━━━━━ Available data ━━━━━

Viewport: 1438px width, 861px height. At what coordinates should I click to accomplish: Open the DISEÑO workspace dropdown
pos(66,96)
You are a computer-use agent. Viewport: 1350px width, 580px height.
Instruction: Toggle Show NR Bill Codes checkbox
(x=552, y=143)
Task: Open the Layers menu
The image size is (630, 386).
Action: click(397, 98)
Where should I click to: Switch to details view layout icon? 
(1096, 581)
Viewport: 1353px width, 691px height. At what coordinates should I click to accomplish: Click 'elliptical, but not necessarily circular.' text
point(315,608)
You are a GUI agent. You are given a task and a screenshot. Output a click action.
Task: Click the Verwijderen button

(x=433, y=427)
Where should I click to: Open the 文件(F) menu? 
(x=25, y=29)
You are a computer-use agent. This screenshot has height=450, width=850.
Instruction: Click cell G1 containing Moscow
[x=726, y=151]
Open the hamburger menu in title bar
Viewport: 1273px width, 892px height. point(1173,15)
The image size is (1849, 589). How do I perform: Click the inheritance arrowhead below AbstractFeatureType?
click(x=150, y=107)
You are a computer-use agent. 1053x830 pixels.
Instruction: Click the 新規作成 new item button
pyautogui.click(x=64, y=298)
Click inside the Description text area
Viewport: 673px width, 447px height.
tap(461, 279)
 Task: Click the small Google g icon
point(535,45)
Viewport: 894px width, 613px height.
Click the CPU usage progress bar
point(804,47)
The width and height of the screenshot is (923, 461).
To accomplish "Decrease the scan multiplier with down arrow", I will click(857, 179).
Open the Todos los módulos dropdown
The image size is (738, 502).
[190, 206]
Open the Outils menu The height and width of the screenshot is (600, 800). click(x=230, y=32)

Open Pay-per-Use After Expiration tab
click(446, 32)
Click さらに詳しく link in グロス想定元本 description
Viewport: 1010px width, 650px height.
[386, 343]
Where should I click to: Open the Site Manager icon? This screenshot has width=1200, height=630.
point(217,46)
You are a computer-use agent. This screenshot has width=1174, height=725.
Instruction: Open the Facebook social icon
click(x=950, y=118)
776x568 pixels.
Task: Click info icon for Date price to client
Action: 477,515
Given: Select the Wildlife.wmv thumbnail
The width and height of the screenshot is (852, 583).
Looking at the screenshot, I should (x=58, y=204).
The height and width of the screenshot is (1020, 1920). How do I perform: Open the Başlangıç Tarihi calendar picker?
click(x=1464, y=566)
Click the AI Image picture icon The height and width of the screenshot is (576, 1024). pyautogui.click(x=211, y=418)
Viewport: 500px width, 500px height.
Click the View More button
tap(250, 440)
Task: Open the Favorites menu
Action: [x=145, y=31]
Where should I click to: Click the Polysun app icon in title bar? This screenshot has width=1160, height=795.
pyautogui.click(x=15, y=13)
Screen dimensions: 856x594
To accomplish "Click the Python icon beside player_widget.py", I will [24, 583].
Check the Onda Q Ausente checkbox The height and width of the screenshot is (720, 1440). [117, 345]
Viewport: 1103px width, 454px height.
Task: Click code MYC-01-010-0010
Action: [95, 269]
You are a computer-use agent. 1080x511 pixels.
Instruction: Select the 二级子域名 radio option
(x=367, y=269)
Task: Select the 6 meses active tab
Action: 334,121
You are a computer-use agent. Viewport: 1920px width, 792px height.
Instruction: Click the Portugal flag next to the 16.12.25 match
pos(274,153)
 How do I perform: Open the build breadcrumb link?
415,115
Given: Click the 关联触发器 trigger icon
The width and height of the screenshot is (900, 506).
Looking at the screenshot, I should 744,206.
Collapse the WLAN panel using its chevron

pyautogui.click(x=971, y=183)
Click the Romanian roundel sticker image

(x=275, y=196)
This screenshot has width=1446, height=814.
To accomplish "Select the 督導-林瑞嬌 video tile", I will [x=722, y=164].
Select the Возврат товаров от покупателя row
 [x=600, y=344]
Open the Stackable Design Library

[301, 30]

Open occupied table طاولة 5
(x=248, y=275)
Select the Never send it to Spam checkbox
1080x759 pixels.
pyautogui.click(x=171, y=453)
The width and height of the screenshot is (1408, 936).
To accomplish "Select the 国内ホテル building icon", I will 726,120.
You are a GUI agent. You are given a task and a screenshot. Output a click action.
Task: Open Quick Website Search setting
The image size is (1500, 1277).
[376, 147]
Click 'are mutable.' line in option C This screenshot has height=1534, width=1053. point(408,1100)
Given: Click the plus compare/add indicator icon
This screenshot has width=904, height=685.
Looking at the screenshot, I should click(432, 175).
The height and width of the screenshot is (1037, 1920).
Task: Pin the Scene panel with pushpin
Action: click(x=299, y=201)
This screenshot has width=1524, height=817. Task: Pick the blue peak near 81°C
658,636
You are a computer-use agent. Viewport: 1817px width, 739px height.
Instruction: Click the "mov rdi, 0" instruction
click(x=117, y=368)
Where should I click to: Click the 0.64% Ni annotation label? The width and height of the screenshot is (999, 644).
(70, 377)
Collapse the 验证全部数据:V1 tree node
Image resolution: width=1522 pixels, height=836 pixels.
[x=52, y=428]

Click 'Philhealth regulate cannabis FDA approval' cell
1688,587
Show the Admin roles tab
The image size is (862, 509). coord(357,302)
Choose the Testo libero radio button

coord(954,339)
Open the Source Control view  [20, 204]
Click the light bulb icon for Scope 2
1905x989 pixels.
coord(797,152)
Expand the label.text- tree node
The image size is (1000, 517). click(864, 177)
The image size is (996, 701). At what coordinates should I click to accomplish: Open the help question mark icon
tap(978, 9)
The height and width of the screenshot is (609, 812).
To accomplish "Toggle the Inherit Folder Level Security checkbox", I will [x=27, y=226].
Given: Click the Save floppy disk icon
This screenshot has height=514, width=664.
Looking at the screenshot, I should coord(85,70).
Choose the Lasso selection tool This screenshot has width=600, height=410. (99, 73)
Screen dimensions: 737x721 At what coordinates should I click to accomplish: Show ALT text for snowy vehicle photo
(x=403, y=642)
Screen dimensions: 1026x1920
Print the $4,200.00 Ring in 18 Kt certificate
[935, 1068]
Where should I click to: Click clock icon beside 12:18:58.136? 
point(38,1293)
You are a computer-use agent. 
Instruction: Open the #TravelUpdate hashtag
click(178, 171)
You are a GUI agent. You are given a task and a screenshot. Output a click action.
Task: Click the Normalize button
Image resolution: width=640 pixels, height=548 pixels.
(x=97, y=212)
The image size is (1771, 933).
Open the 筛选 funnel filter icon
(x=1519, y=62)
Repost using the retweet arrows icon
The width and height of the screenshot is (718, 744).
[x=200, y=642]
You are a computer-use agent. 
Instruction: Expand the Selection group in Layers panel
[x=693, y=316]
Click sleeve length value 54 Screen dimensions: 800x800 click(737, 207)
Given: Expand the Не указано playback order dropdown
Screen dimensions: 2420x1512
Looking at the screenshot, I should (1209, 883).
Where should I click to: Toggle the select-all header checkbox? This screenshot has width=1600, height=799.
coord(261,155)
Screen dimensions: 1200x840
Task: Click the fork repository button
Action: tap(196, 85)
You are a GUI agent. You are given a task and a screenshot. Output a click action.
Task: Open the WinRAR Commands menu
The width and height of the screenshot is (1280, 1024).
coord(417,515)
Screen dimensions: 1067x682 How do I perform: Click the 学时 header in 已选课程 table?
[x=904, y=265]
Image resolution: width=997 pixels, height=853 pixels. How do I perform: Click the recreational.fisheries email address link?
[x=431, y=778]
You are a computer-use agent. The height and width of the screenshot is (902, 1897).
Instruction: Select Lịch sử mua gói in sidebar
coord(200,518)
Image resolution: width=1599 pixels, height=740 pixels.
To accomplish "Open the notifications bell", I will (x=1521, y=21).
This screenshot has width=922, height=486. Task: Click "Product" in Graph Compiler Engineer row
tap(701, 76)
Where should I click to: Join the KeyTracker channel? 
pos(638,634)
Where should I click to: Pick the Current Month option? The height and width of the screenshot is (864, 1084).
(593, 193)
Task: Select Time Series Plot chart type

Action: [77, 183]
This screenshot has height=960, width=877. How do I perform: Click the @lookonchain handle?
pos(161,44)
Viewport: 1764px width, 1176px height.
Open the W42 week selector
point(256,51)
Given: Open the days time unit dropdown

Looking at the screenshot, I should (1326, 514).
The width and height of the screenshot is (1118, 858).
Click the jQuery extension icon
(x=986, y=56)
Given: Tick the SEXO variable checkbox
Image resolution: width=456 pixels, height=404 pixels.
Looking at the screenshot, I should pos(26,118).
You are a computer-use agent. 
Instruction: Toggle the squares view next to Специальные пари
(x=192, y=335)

━━━━━

Prompt>
Look above for the line with "Image resolution: width=640" and the line with "Given: Expand the"; transcribe both and all lines in between, exactly, and nothing else.

Response>
Image resolution: width=640 pixels, height=548 pixels.
(x=97, y=212)
The image size is (1771, 933).
Open the 筛选 funnel filter icon
(x=1519, y=62)
Repost using the retweet arrows icon
The width and height of the screenshot is (718, 744).
[x=200, y=642]
You are a computer-use agent. 
Instruction: Expand the Selection group in Layers panel
[x=693, y=316]
Click sleeve length value 54 Screen dimensions: 800x800 click(737, 207)
Given: Expand the Не указано playback order dropdown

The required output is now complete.